A run of lines:

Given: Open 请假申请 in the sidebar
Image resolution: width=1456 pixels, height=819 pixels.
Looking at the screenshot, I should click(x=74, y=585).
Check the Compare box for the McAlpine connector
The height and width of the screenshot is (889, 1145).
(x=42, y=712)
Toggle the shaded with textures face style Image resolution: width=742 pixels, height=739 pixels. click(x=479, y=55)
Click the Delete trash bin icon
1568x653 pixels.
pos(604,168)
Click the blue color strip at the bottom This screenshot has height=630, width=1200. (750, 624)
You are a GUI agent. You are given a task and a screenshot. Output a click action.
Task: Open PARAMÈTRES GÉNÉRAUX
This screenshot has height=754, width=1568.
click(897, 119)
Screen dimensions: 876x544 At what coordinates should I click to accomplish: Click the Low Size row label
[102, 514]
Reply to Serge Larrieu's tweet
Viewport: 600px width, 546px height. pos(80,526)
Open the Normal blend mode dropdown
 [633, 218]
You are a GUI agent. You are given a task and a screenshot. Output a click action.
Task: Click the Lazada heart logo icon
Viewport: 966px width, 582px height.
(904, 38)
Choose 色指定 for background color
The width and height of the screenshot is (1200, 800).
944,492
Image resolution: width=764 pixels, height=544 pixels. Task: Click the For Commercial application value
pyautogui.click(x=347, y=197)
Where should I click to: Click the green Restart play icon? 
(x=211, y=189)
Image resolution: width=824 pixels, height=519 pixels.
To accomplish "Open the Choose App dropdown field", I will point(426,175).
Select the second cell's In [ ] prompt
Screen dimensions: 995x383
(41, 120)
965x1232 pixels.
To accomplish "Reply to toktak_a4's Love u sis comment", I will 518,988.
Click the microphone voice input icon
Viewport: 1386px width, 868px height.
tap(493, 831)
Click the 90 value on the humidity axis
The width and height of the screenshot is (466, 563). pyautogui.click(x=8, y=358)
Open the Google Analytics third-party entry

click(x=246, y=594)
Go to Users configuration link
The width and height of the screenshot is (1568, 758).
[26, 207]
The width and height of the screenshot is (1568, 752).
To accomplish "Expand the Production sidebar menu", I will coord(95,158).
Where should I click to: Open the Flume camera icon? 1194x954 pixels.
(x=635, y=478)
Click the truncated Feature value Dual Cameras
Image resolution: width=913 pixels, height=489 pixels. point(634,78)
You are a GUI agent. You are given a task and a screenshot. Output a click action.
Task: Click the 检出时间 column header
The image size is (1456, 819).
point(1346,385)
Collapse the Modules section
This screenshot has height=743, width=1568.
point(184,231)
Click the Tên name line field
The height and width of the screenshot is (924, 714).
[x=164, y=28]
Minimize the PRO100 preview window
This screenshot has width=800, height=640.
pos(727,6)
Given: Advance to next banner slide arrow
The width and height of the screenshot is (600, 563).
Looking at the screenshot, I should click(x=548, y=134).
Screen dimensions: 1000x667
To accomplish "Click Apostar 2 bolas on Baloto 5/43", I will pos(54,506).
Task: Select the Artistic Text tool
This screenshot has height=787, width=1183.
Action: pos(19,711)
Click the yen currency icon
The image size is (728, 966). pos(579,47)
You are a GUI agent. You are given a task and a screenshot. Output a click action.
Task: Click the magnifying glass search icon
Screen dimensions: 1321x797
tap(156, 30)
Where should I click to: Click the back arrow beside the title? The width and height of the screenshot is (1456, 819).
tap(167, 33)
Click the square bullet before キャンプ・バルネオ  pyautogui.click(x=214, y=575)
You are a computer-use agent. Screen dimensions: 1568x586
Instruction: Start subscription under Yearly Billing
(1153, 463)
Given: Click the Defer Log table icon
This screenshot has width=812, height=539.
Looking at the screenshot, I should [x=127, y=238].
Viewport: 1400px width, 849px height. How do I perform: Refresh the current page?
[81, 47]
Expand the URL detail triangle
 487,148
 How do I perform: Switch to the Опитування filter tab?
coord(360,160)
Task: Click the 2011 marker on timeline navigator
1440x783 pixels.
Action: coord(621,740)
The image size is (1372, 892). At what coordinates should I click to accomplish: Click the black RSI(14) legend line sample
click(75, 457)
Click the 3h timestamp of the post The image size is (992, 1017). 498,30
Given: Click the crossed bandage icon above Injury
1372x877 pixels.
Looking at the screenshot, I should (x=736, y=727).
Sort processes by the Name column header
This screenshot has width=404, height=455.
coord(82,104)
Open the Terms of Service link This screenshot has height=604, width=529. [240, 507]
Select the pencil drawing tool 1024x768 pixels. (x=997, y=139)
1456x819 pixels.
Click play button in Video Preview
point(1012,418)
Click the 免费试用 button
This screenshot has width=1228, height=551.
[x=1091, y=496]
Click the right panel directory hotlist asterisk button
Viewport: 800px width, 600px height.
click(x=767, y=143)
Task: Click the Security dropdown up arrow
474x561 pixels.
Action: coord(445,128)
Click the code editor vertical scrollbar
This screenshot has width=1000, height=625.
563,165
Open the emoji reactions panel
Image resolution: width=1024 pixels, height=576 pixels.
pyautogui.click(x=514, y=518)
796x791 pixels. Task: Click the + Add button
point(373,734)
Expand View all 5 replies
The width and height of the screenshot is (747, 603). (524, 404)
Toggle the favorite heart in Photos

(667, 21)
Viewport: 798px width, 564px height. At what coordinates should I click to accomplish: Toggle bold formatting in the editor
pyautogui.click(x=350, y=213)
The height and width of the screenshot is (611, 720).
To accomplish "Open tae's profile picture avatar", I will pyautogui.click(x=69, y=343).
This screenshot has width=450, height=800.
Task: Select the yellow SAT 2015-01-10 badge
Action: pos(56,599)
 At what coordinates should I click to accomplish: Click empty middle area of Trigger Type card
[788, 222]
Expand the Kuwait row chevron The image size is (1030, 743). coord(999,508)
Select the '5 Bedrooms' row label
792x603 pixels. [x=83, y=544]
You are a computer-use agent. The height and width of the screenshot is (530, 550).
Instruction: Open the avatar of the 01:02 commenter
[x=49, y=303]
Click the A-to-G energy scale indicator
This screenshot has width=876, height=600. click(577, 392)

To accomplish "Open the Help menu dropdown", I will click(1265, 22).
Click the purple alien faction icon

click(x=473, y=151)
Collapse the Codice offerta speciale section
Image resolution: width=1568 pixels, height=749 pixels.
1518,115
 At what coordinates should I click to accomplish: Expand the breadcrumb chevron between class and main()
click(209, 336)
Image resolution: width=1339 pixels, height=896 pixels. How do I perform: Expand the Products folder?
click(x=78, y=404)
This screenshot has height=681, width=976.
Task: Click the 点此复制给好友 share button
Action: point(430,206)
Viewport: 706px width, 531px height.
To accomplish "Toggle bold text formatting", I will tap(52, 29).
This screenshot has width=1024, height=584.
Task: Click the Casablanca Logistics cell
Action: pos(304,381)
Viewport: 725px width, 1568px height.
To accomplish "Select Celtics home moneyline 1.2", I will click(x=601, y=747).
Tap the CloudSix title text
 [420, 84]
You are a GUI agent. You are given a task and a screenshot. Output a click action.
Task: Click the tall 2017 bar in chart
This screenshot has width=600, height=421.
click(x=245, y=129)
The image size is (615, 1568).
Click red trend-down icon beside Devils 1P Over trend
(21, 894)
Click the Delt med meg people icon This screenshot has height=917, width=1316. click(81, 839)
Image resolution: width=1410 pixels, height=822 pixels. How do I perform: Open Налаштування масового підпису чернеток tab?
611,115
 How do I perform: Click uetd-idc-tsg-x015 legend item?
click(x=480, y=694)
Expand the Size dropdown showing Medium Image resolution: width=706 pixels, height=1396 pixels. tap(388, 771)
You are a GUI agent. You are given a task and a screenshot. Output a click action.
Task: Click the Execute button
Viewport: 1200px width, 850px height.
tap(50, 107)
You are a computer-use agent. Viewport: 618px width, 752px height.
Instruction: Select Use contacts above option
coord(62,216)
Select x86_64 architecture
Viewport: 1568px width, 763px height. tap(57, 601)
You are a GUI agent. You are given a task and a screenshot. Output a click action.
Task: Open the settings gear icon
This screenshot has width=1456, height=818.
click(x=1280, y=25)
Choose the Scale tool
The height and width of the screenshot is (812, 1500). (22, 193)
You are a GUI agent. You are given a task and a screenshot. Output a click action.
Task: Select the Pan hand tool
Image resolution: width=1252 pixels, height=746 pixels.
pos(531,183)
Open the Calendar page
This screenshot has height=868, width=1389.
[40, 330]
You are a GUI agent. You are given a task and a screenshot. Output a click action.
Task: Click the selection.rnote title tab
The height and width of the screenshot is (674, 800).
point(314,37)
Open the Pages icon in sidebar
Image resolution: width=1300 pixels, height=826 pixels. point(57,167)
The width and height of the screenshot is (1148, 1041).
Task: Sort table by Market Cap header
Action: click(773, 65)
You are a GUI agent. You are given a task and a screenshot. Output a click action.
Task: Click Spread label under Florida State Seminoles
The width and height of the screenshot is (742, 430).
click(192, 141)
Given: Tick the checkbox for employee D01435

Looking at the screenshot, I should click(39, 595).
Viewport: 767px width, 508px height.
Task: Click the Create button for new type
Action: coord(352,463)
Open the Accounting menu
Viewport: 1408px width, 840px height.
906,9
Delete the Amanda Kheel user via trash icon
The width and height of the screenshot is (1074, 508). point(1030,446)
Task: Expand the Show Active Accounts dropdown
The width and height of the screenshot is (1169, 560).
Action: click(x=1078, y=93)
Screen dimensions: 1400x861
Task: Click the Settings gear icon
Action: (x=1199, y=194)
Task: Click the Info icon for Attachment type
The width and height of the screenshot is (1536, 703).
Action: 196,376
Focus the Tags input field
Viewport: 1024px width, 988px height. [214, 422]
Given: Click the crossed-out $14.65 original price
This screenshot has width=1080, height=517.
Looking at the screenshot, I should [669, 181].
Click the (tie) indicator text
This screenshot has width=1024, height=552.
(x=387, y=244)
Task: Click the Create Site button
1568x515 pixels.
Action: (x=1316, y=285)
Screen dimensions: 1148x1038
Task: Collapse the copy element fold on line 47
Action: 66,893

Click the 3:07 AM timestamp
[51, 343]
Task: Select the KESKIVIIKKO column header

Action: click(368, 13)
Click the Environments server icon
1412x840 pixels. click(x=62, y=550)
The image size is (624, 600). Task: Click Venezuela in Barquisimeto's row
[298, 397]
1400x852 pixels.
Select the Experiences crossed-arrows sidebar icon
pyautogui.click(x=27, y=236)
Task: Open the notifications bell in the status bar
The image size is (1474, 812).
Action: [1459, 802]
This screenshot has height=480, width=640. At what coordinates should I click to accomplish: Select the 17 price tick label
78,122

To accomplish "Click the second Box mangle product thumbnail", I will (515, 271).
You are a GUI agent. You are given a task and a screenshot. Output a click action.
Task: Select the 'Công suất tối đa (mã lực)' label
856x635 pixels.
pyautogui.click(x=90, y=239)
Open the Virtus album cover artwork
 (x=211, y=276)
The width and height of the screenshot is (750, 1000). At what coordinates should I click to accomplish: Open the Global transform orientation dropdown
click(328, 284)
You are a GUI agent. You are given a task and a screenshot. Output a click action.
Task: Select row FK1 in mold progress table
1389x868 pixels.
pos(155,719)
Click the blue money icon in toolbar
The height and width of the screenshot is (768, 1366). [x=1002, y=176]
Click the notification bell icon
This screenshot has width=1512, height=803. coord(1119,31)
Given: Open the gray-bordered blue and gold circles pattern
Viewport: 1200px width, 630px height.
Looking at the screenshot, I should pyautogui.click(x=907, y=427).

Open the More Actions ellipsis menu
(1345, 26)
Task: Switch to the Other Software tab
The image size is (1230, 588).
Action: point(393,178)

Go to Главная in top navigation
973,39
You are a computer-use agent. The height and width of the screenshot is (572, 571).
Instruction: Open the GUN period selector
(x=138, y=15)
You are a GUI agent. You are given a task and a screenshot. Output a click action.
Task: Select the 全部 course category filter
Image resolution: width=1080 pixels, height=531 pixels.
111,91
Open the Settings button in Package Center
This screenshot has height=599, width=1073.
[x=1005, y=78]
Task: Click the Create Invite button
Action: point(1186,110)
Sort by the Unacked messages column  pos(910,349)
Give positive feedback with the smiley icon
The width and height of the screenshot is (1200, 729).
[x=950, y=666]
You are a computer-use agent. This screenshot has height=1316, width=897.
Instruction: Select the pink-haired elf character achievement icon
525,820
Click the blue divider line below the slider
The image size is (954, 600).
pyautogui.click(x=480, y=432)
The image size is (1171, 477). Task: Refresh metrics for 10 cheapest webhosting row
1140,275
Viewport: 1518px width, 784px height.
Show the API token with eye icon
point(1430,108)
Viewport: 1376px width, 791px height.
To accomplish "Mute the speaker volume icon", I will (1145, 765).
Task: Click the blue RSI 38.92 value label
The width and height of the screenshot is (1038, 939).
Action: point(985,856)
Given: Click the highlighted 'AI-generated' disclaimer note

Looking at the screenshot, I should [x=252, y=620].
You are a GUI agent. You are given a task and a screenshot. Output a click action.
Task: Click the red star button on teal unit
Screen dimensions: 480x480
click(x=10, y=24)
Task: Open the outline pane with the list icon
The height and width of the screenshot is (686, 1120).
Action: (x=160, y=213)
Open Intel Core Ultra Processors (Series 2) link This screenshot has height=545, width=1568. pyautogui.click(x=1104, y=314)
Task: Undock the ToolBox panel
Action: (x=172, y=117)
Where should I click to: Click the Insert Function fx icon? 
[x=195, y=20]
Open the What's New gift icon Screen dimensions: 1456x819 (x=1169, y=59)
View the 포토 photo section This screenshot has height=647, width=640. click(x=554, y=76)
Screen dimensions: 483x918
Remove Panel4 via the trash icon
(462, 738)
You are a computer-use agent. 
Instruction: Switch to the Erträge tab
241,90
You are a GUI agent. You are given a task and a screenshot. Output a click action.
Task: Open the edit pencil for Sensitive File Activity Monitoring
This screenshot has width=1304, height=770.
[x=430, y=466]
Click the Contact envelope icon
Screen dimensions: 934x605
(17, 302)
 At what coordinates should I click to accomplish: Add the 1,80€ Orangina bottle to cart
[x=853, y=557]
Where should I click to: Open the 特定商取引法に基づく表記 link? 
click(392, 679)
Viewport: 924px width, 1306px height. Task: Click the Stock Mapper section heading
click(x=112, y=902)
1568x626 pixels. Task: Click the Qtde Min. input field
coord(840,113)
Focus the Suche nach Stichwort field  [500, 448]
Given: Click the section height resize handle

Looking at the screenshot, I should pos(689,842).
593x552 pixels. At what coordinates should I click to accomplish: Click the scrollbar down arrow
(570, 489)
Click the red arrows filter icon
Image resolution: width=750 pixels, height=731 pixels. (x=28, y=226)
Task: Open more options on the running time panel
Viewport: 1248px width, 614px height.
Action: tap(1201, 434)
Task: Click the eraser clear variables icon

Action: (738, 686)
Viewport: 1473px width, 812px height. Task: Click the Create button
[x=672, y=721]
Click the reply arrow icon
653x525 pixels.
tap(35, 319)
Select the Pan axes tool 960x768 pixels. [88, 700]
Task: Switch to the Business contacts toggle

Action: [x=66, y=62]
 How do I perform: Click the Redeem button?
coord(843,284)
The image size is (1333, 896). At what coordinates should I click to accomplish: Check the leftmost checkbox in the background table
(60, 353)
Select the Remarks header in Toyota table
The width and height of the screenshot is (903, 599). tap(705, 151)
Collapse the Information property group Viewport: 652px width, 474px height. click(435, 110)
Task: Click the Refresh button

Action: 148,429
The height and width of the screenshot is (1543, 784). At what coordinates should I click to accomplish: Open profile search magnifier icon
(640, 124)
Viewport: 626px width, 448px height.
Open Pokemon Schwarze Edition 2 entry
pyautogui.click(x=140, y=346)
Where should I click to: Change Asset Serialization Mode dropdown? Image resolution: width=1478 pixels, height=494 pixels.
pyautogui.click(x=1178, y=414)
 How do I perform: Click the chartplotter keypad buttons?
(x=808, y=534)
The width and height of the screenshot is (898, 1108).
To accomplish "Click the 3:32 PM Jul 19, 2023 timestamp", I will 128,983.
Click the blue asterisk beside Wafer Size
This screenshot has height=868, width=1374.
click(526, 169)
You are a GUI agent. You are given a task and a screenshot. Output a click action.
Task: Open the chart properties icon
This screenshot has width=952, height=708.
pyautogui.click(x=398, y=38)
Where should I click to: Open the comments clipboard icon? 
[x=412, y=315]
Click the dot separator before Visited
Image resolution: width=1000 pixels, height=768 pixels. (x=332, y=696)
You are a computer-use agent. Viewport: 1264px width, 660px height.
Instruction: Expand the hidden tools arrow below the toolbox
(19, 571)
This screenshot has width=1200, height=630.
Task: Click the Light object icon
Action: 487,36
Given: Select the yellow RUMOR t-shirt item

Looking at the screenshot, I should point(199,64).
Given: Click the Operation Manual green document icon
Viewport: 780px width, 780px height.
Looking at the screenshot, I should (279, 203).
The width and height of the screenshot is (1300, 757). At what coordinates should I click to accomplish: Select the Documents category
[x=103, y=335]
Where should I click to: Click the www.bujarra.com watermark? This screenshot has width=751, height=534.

**Task to complete**
Copy out every line above that contains the string "value", matching case exactly.

**Response to this task**
Image resolution: width=764 pixels, height=544 pixels. Task: Click the For Commercial application value
Click the 90 value on the humidity axis
Click the truncated Feature value Dual Cameras
Task: Click the blue RSI 38.92 value label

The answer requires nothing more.